Defining Race and Racism

Despite being widely used in everyday speech and academic studies, the meaning of the term race is hotly contested. Historians and scholars of race argue that it is historically and socially constructed and suggest that most contemporary ideas of race date back only to the nineteenth century. Before that time, race had a meaning similar to culture, referring only to a group's traditions and practices.
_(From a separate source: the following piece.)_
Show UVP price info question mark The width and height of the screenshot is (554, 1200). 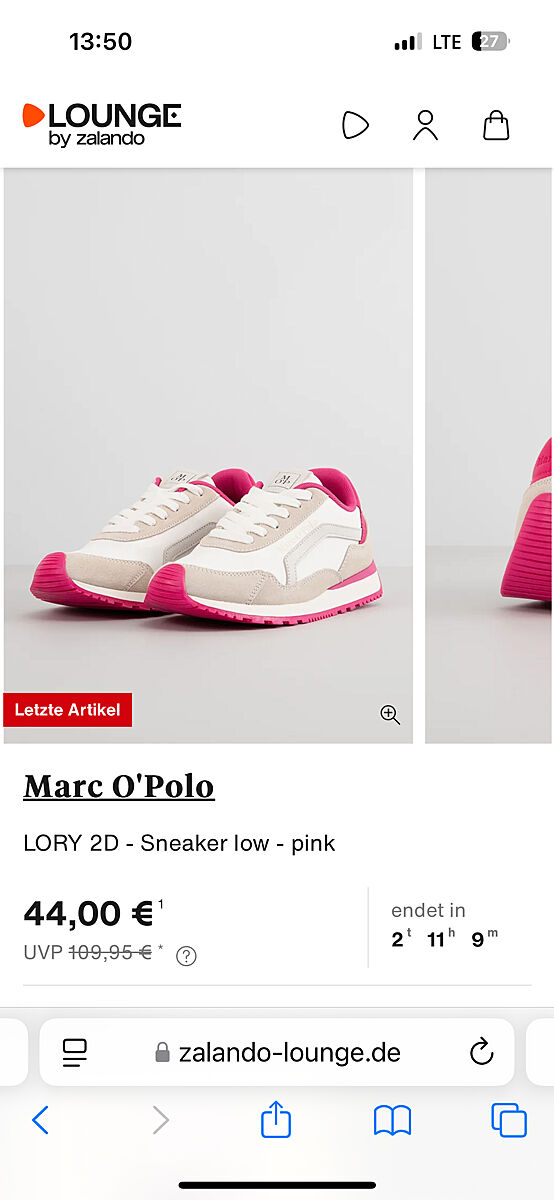tap(186, 956)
Since the nineteenth century, however, race has come to be associated with supposedly scientific divisions between individuals. People are divided into races on the basis of physical characteristics such as skin color, hair texture, eye shape, and so on. As a result, groups are portrayed as mutually exclusive, meaning that, for example, those who are white cannot be black, and so on. There are various problems with such an approach to race, the most significant of which is that most people come from a varied ethnic background. Such a classification may lead to racism, because it is not entirely value free. That is, specific views of race have long been used to construct a hierarchy among people, where qualities associated with “whiteness” are valued more highly than those connected with any other group. Work proposing that certain races are better at IQ tests than others reflect such views. These views can often be found in books, films, and newspapers, for the media are an influential means by which ideas of crime and criminality are often racialized, as many offenders are portrayed as minorities.

Is the System Racist?

Most commonly, criminological debates about race hinge on whether the justice system is racist. Authors consider whether police target minorities, whether judges are more punitive when dealing with people of color, and whether prison and probation officers vary their treatment depending on the race or ethnicity of their clients. In these investigations, some authors suggest that African American youths are unfairly treated by probation officers who do not recognize or comprehend culturally determined behavior (Benjamin 1996: 19–20). Likewise, they demonstrate that African Americans are both overpoliced (Miller 1995: 97–98) and underprotected by agents of law enforcement. (Kennedy 1998: 113–125). Finally, they document that blacks are disproportionately likely to be sentenced to prison (Collins 1997: 51). Studies of this nature raise serious questions about the systemic and institutionalized nature of racial prejudice. Although some individual law enforcement agents, judges, and prison guards are openly prejudiced, their views alone do not explain the disproportionate numbers of minorities in prison. These authors suggest, in other words, that racist ideas may underlie parts of the criminal justice system.